BEGIN EXCERPTED DATA

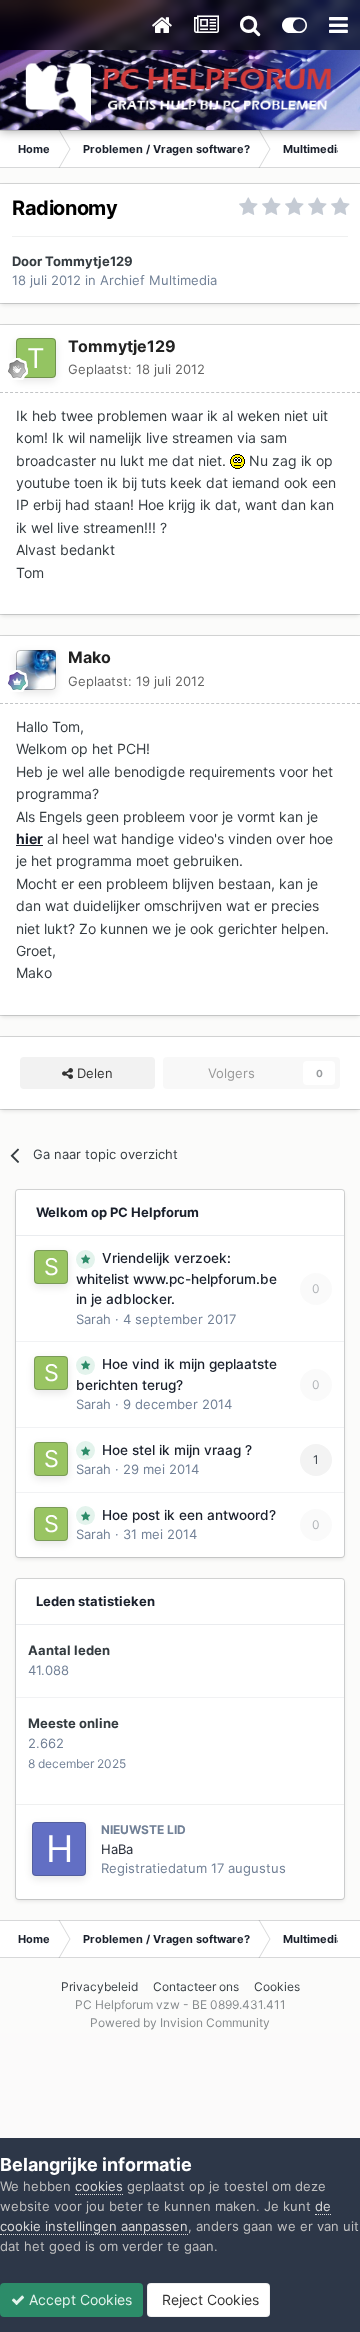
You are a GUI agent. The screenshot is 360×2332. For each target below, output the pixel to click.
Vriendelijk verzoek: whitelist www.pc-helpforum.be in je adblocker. (176, 1278)
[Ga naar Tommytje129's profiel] (36, 358)
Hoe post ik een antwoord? (189, 1515)
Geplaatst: (136, 369)
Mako (89, 657)
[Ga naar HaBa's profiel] (59, 1849)
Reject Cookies (208, 2299)
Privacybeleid (99, 1986)
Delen (93, 1073)
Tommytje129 (89, 261)
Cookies (277, 1986)
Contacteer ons (196, 1986)
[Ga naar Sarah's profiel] (51, 1267)
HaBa (117, 1849)
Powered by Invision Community (180, 2022)
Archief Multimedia (158, 280)
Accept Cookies (78, 2299)
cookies (99, 2186)
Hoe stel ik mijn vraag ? (177, 1450)
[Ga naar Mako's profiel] (36, 670)
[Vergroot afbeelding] (237, 460)
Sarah (93, 1319)
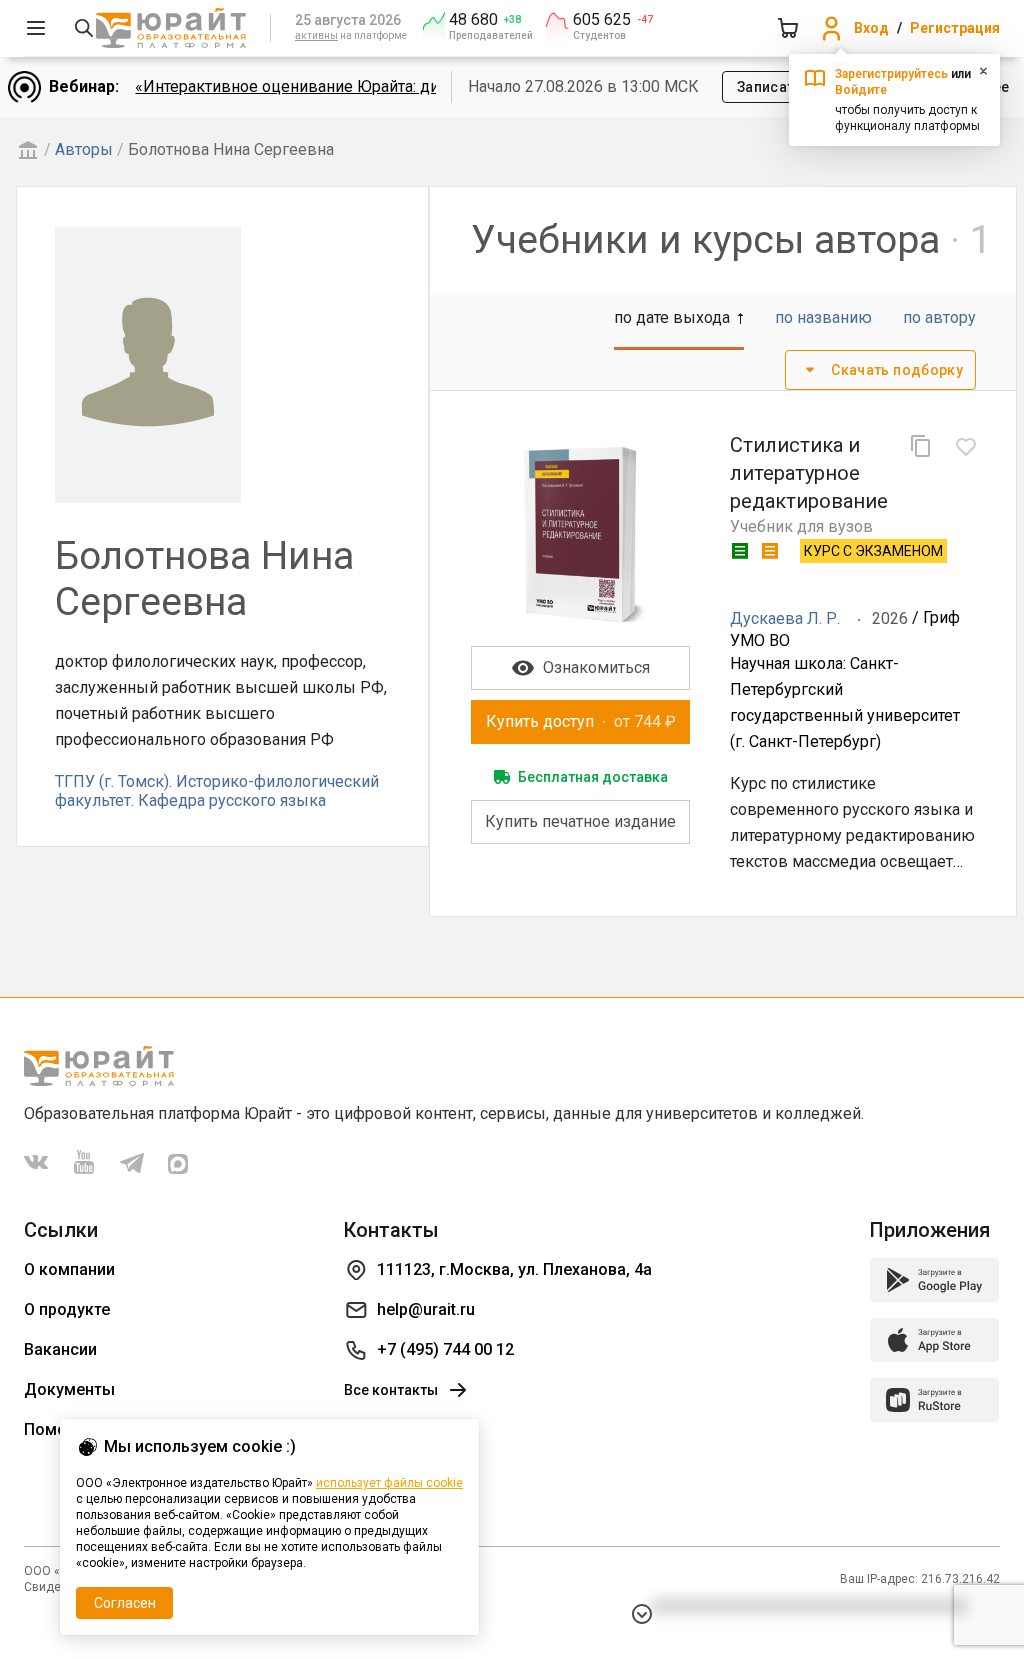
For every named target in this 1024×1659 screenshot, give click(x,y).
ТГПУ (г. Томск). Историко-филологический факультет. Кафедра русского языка (217, 790)
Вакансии (60, 1349)
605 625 (602, 20)
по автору (939, 317)
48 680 (473, 20)
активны (316, 35)
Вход (871, 28)
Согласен (125, 1603)
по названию (823, 317)
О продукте (67, 1309)
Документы (69, 1389)
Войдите (861, 90)
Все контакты (391, 1390)
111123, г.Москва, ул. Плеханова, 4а (514, 1269)
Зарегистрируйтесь (891, 74)
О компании (69, 1269)
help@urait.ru (426, 1309)
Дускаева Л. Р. (785, 618)
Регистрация (955, 28)
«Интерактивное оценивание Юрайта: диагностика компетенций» (380, 86)
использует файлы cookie (389, 1483)
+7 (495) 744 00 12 (445, 1349)
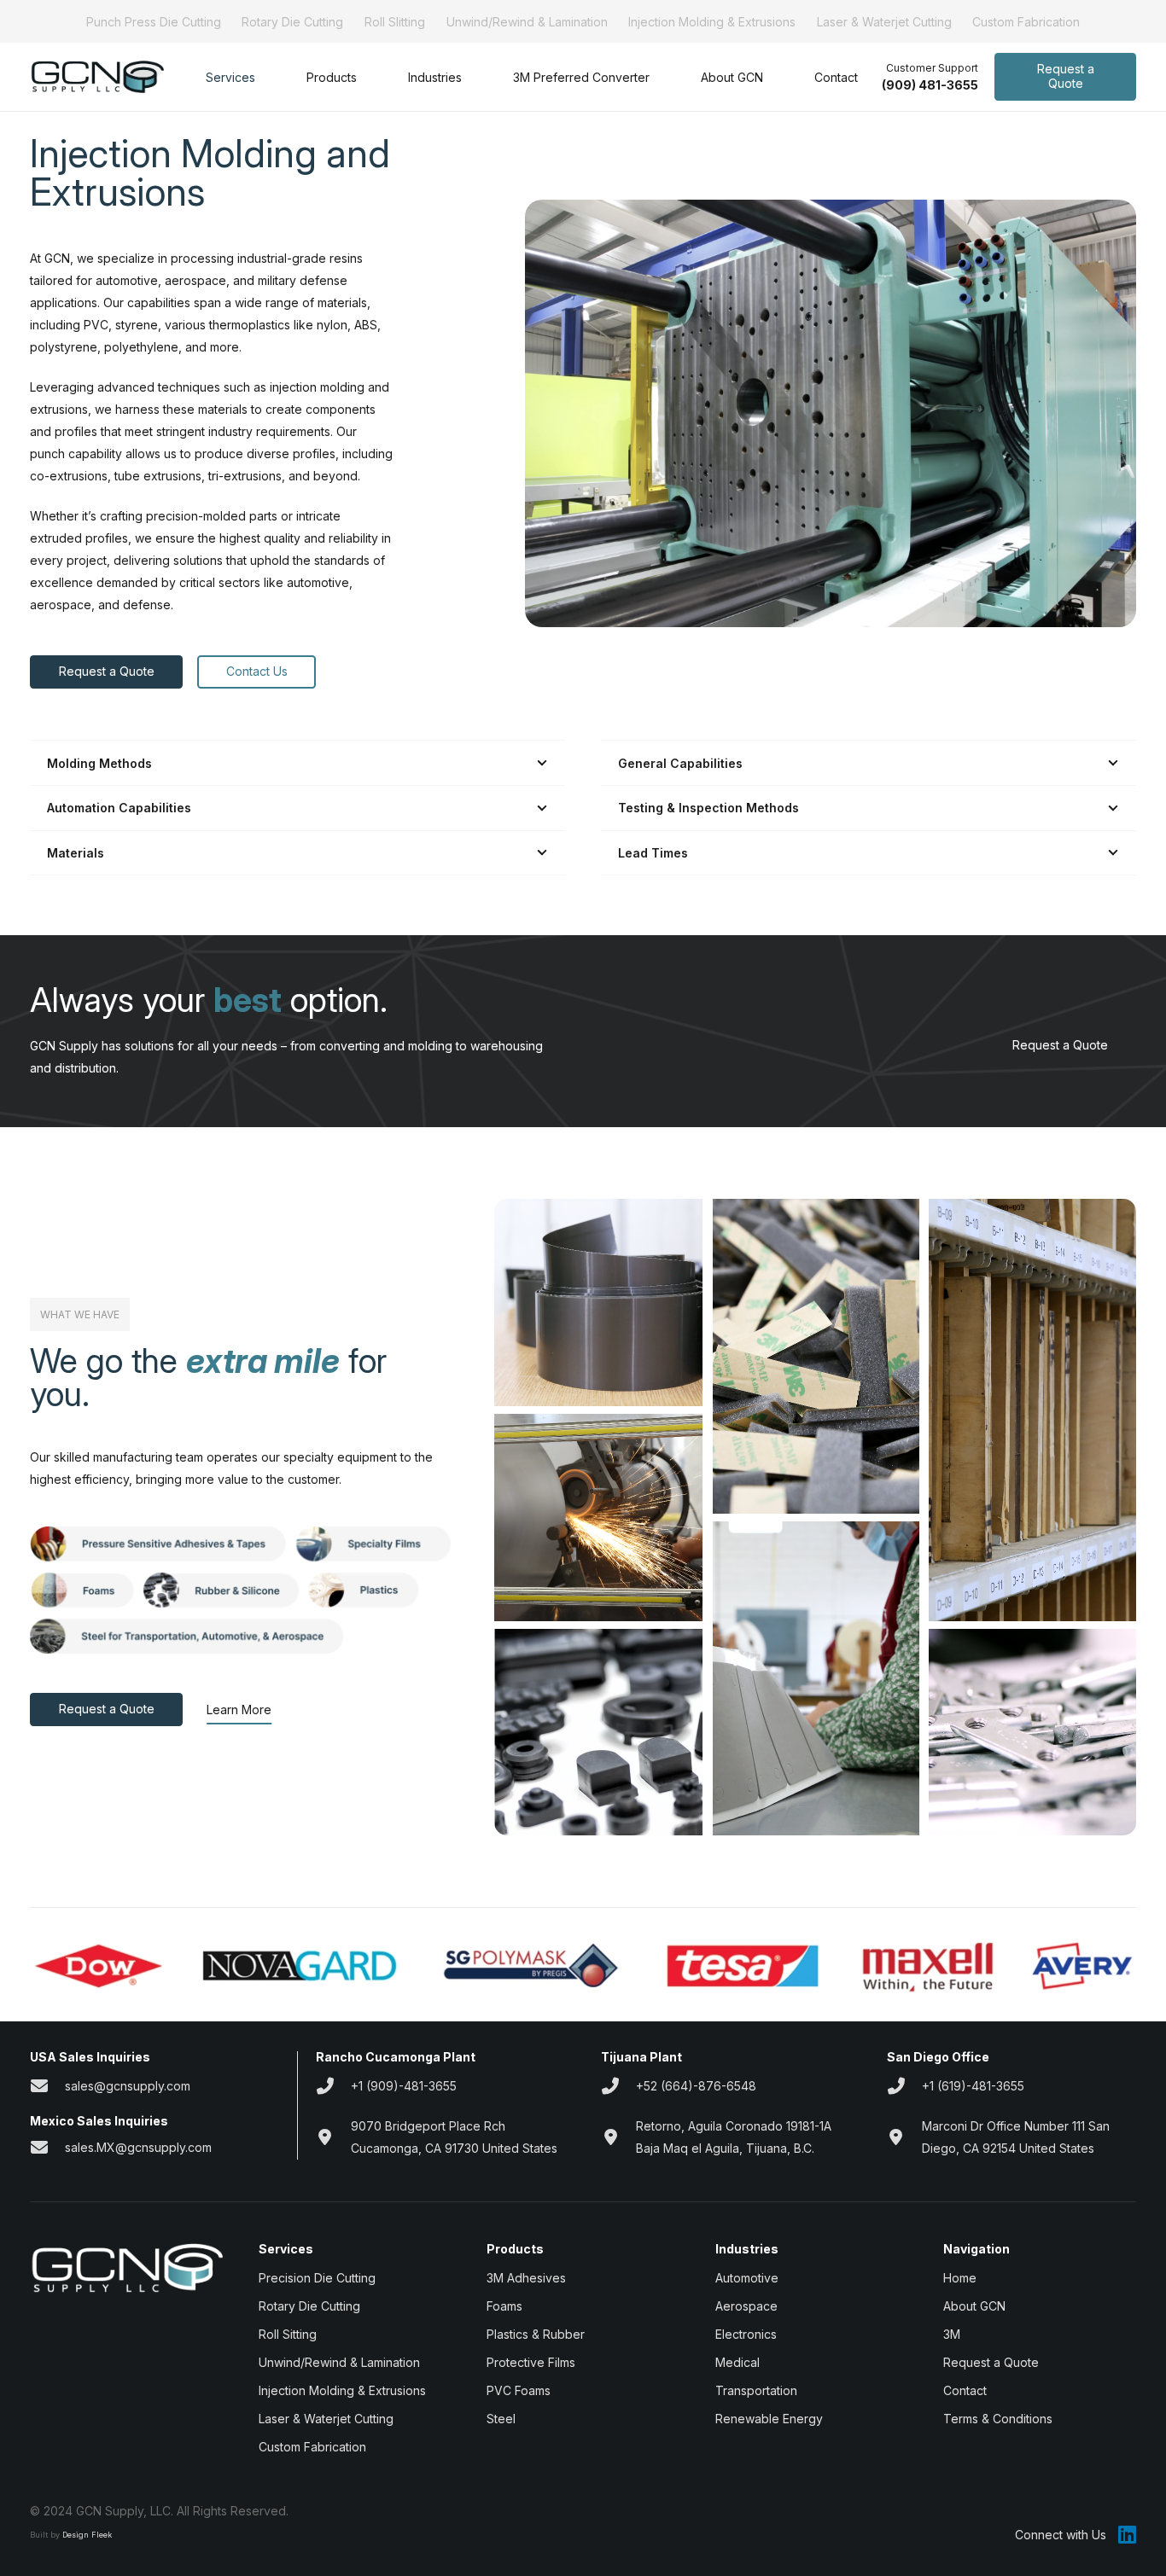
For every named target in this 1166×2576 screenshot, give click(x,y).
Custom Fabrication (1026, 22)
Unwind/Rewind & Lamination (527, 22)
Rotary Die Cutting (292, 22)
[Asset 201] (97, 77)
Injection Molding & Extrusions (712, 22)
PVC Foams (519, 2390)
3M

END EXCERPTED DATA

## WHAT TO PRODUCE
Only a number is expected here: how many lines of the records above contain "screenshot".

## ANSWER TO THIS TASK
3